Photoshop techniques by Wedding Photography Tips for Photographers

Adobe Photoshop is much more than a powerful software program for editing image files. It is a virtual digital darkroom, offering more creative flexibility than a conventional darkroom. Photoshop allows you to work on the image as a positive, allowing you to view the effect as you create it. Photoshop is also extremely open-ended-—there are many different ways to do the same thing. As a result, certain techniques talked about here can be achieved by a number of different means.

Photoshop’s flexibility also makes it open to a wide variety of unique techniques. If you sit down with six photographers and ask them how they do a fain common correction, like selective diffusion, you just might get six different answers. Many practitioners pick up a technique in a book, then another at a workshop they’ve attended—and soon the technique has become a hybrid, with a slightly different method and result.

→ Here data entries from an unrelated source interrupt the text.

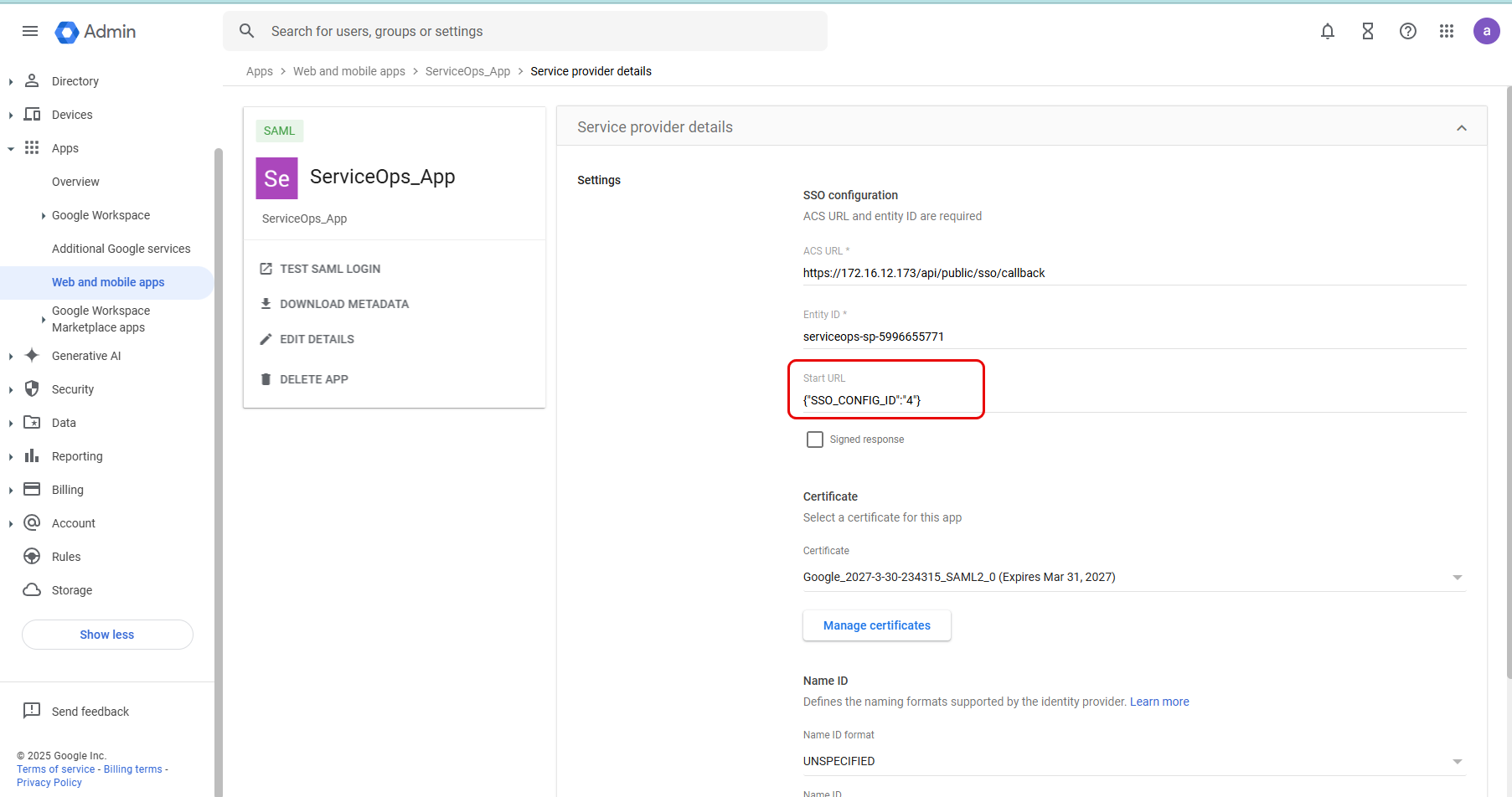
Task: Click the hourglass tasks icon
Action: tap(1368, 32)
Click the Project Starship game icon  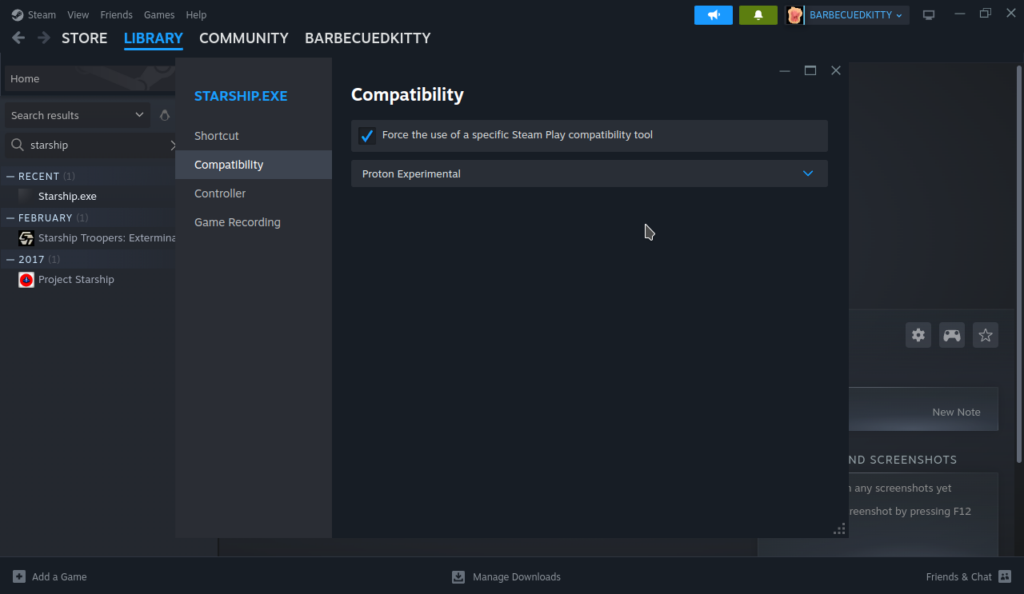click(x=26, y=280)
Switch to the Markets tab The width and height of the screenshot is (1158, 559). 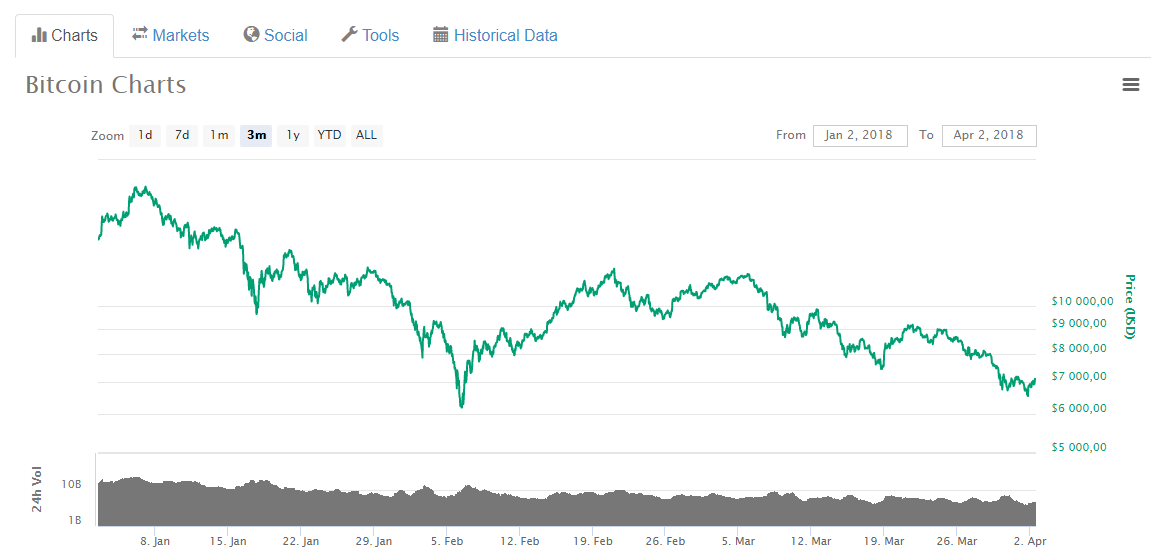point(181,36)
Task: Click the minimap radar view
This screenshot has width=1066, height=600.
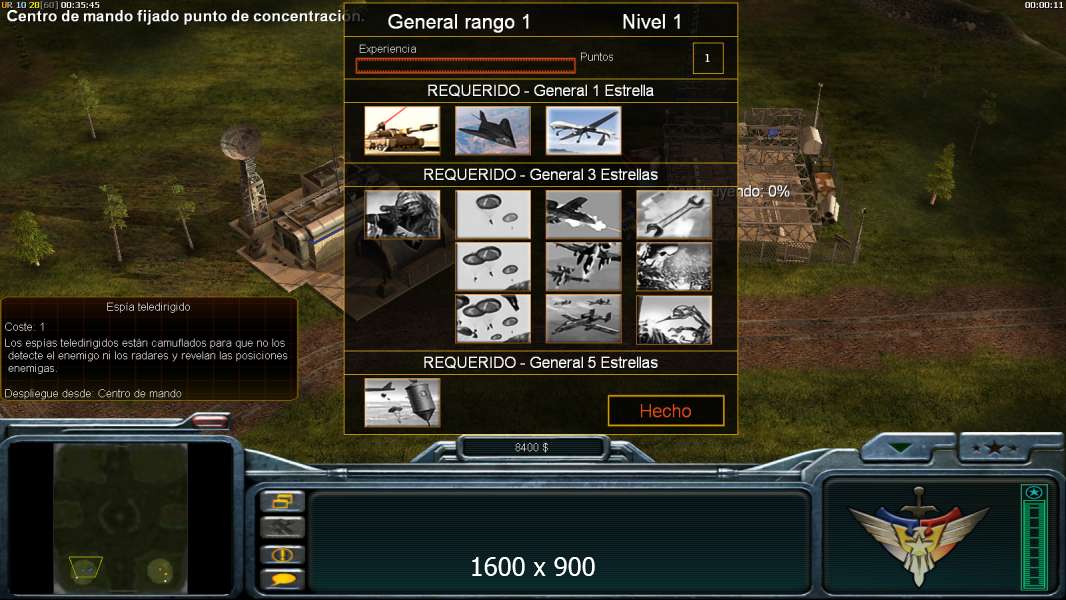Action: [120, 518]
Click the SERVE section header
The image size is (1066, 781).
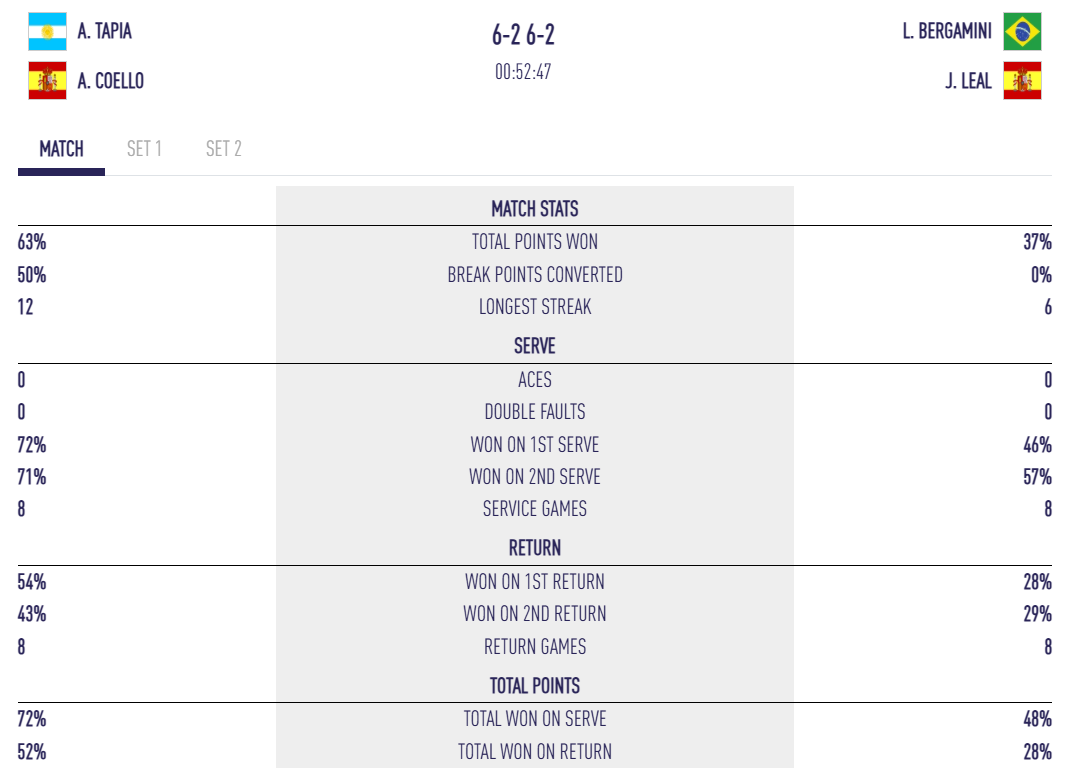click(534, 346)
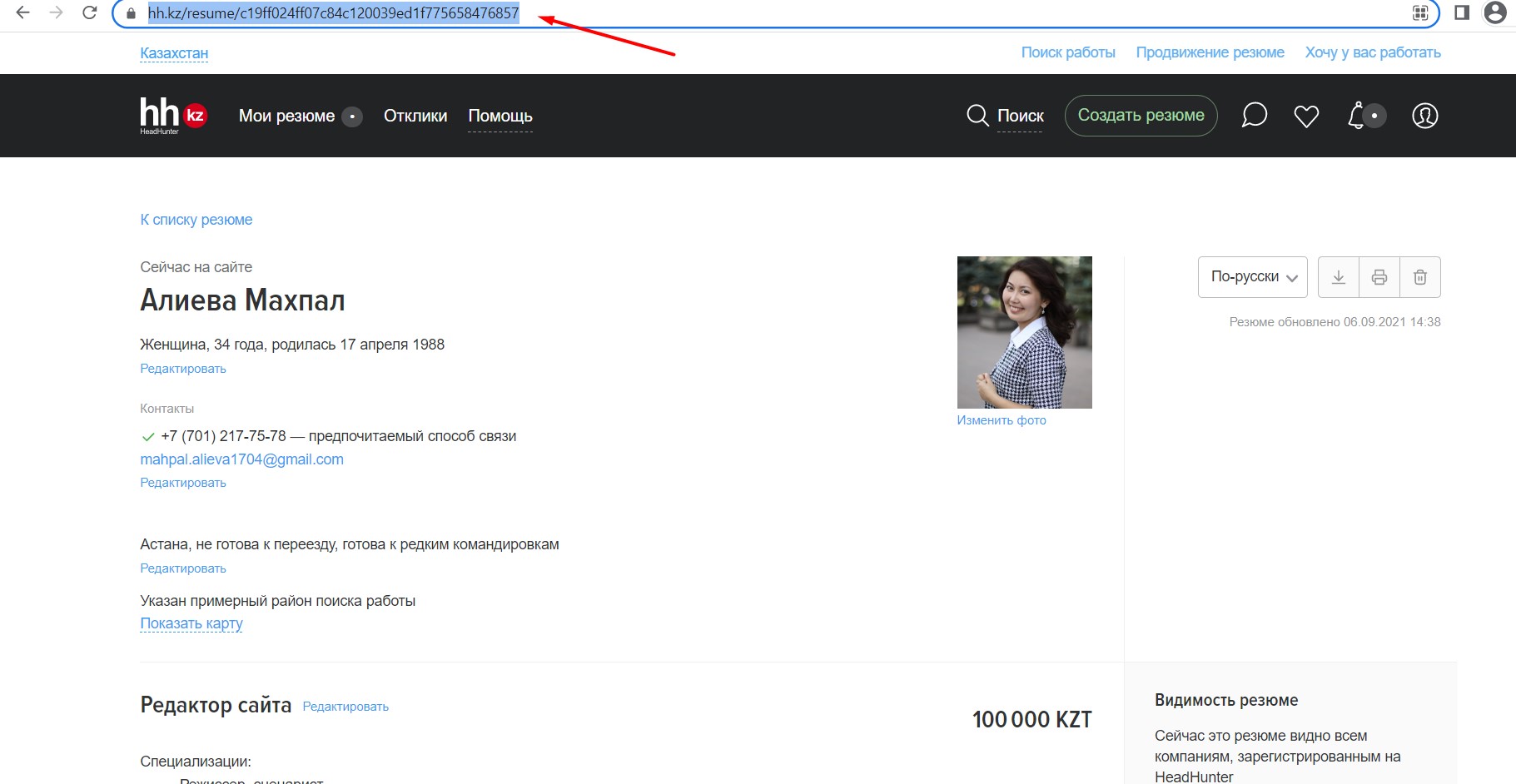Click the resume profile photo

tap(1024, 332)
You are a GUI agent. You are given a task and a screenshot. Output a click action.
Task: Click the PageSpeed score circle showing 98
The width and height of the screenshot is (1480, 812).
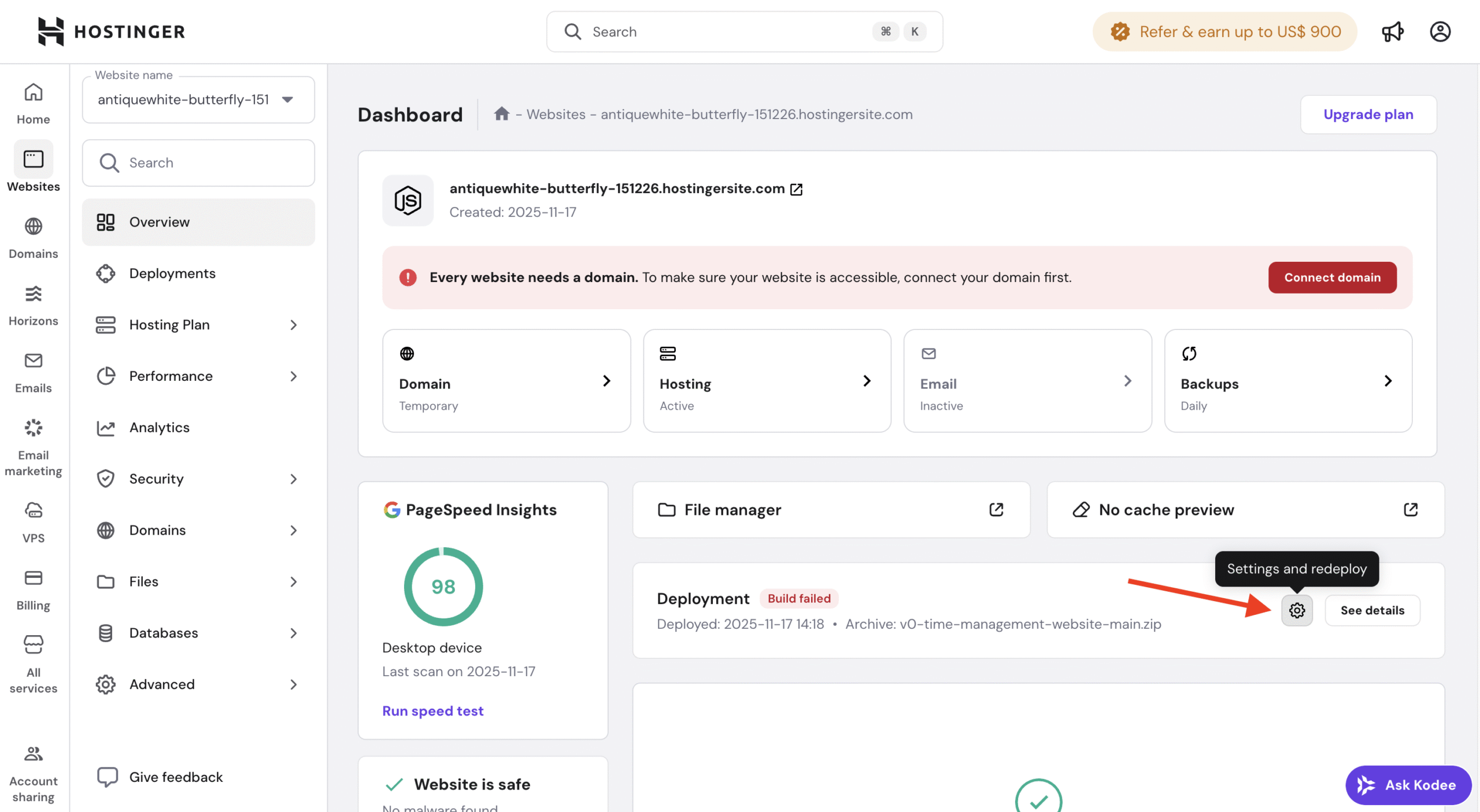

The following is a collection of Photoshop techniques useful to (but not exclusive to) digital wedding photographers.

Background copy layer

Many different creative effects involve using Photoshop’s layers. When you open an image and go to the layers palette, you will see your background layer with a padlock icon next to it, meaning that this is your original image. Make a copy of the background layer by clicking and dragging the background layer onto the new-layer icon.

Immediately save the image in the PSD (Photoshop Document) or TIFF file format, which will allow you to preserve the layers, including the original background layer and background copy layer. Other file formats will require you to flatten the layers, which merges all the layers into one and obliterates your working layers. If for some reason you need to revert to the original image, you can simply delete all layers except your original background layer.

Once you’ve done this, you can continue working on the background copy. Because you are working on a duplicate of your original, it’s easy to compare the “before” and “after” version of your image as you work and to revert back to the original if need be.

Eraser Tool

Once you’ve made a copy of the background layer, the eraser tool allows you to selectively permit the underlying background layer to show through—good for creating selective effects.

For example, working on the background copy layer, you can apply the Gaussian blur filter (Filter>Blur>Gaussian Blur). This will blur the entire image. To restore the original sharpness to selected areas, you can then use the eraser tool to “erase” the blurred background copy layer and allow the sharp background layer to show through. You can set the eraser opacity and flow to 100 percent to reveal the hidden original background layer completely, or you can set the opacity to around 50 percent and bring back the sharpness gradually.

As you work, you’ll probably want to enlarge the image to ensure that you erase accurately. You can also switch between different brushes, depending on the area you need to erase. Your selection of a soft- or hard-edged brush, and its size, will change the sharpness of the perimeter edge of the erased area. A good middle ground is a small- to medium-sized, soft- edged brush.

This technique is ideal for retouching the entire face and then bringing back select areas of the face that need to be sharp—the eyes and eyebrows, the nose, the lips and teeth, and so forth. It also works well with special effects filters, like nik ColorEfex’s Monday Morning Sepia—a moody, soft focus, warm- tone filter. Simply perform the effect on the background copy layer, then bring back any of the original detail you want by using the eraser tool to allow the original background layer to show through.